§ EXERCISE INPUTS
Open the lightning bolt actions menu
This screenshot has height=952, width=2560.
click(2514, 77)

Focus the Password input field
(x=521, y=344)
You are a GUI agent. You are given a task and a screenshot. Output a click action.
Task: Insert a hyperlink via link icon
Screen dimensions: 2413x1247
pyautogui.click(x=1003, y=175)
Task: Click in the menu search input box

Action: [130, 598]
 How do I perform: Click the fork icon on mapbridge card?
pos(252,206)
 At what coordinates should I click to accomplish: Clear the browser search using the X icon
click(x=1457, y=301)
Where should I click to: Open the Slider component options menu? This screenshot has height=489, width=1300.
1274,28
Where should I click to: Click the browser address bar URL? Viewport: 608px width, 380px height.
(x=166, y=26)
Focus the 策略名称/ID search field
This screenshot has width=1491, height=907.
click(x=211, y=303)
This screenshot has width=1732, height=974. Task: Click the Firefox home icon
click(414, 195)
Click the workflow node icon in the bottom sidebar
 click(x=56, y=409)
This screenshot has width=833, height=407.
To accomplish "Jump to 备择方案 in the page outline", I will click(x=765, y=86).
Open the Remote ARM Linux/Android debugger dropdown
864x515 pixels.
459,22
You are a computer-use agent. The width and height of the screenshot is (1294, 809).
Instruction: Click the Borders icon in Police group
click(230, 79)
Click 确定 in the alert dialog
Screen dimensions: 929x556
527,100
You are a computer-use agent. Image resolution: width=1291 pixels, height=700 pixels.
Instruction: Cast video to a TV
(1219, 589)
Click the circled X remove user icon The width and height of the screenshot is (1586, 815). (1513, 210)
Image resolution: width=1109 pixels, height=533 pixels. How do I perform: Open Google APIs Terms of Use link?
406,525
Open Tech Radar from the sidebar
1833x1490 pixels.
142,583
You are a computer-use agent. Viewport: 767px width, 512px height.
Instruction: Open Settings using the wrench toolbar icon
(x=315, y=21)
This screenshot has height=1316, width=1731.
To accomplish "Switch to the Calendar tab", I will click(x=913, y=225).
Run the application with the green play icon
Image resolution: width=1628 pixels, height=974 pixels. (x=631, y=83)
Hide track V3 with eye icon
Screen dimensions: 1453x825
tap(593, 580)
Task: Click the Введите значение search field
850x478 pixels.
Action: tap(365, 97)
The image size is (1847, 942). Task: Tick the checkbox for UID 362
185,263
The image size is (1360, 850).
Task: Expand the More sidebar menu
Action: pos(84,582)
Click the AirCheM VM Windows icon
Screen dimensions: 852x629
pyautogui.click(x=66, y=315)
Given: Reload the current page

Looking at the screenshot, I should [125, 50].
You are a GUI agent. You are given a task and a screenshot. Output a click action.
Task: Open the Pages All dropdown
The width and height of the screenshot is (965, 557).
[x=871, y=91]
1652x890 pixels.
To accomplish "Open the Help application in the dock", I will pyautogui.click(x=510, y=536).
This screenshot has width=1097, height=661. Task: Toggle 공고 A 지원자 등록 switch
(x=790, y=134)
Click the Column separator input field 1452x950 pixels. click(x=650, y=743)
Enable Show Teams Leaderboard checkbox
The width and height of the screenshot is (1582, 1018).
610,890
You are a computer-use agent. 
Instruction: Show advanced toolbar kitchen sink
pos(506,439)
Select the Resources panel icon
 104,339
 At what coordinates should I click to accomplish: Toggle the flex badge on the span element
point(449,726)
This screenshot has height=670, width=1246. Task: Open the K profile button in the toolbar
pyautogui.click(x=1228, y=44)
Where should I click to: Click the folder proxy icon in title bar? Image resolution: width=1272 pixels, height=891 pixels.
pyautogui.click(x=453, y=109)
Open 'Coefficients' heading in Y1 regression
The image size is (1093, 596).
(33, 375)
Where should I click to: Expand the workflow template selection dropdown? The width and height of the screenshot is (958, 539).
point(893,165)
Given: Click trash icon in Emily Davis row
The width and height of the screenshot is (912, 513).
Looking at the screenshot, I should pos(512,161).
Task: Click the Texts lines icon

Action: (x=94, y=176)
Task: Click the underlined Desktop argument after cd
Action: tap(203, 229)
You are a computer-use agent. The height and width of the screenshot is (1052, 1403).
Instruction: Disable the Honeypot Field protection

§ WORK TO COMPLETE
Copy out each record, keeping every word as it is.

§ EXERCISE ANSWER
Open the lightning bolt actions menu
This screenshot has height=952, width=2560.
click(2514, 77)

Focus the Password input field
(x=521, y=344)
You are a GUI agent. You are given a task and a screenshot. Output a click action.
Task: Insert a hyperlink via link icon
Screen dimensions: 2413x1247
pyautogui.click(x=1003, y=175)
Task: Click in the menu search input box

Action: [130, 598]
 How do I perform: Click the fork icon on mapbridge card?
pos(252,206)
 At what coordinates should I click to accomplish: Clear the browser search using the X icon
click(x=1457, y=301)
Where should I click to: Open the Slider component options menu? This screenshot has height=489, width=1300.
1274,28
Where should I click to: Click the browser address bar URL? Viewport: 608px width, 380px height.
(x=166, y=26)
Focus the 策略名称/ID search field
This screenshot has width=1491, height=907.
click(x=211, y=303)
This screenshot has width=1732, height=974. Task: Click the Firefox home icon
click(414, 195)
Click the workflow node icon in the bottom sidebar
 click(x=56, y=409)
This screenshot has width=833, height=407.
To accomplish "Jump to 备择方案 in the page outline", I will click(x=765, y=86).
Open the Remote ARM Linux/Android debugger dropdown
864x515 pixels.
459,22
You are a computer-use agent. The width and height of the screenshot is (1294, 809).
Instruction: Click the Borders icon in Police group
click(230, 79)
Click 确定 in the alert dialog
Screen dimensions: 929x556
527,100
You are a computer-use agent. Image resolution: width=1291 pixels, height=700 pixels.
Instruction: Cast video to a TV
(1219, 589)
Click the circled X remove user icon The width and height of the screenshot is (1586, 815). (1513, 210)
Image resolution: width=1109 pixels, height=533 pixels. How do I perform: Open Google APIs Terms of Use link?
406,525
Open Tech Radar from the sidebar
1833x1490 pixels.
142,583
You are a computer-use agent. Viewport: 767px width, 512px height.
Instruction: Open Settings using the wrench toolbar icon
(x=315, y=21)
This screenshot has height=1316, width=1731.
To accomplish "Switch to the Calendar tab", I will click(x=913, y=225).
Run the application with the green play icon
Image resolution: width=1628 pixels, height=974 pixels. (x=631, y=83)
Hide track V3 with eye icon
Screen dimensions: 1453x825
tap(593, 580)
Task: Click the Введите значение search field
850x478 pixels.
Action: tap(365, 97)
The image size is (1847, 942). Task: Tick the checkbox for UID 362
185,263
The image size is (1360, 850).
Task: Expand the More sidebar menu
Action: pos(84,582)
Click the AirCheM VM Windows icon
Screen dimensions: 852x629
pyautogui.click(x=66, y=315)
Given: Reload the current page

Looking at the screenshot, I should [125, 50].
You are a GUI agent. You are given a task and a screenshot. Output a click action.
Task: Open the Pages All dropdown
The width and height of the screenshot is (965, 557).
[x=871, y=91]
1652x890 pixels.
To accomplish "Open the Help application in the dock", I will pyautogui.click(x=510, y=536).
This screenshot has width=1097, height=661. Task: Toggle 공고 A 지원자 등록 switch
(x=790, y=134)
Click the Column separator input field 1452x950 pixels. click(x=650, y=743)
Enable Show Teams Leaderboard checkbox
The width and height of the screenshot is (1582, 1018).
610,890
You are a computer-use agent. 
Instruction: Show advanced toolbar kitchen sink
pos(506,439)
Select the Resources panel icon
 104,339
 At what coordinates should I click to accomplish: Toggle the flex badge on the span element
point(449,726)
This screenshot has height=670, width=1246. Task: Open the K profile button in the toolbar
pyautogui.click(x=1228, y=44)
Where should I click to: Click the folder proxy icon in title bar? Image resolution: width=1272 pixels, height=891 pixels.
pyautogui.click(x=453, y=109)
Open 'Coefficients' heading in Y1 regression
The image size is (1093, 596).
(33, 375)
Where should I click to: Expand the workflow template selection dropdown? The width and height of the screenshot is (958, 539).
point(893,165)
Given: Click trash icon in Emily Davis row
The width and height of the screenshot is (912, 513).
Looking at the screenshot, I should pos(512,161).
Task: Click the Texts lines icon

Action: (x=94, y=176)
Task: Click the underlined Desktop argument after cd
Action: tap(203, 229)
You are a computer-use agent. The height and width of the screenshot is (1052, 1403).
Instruction: Disable the Honeypot Field protection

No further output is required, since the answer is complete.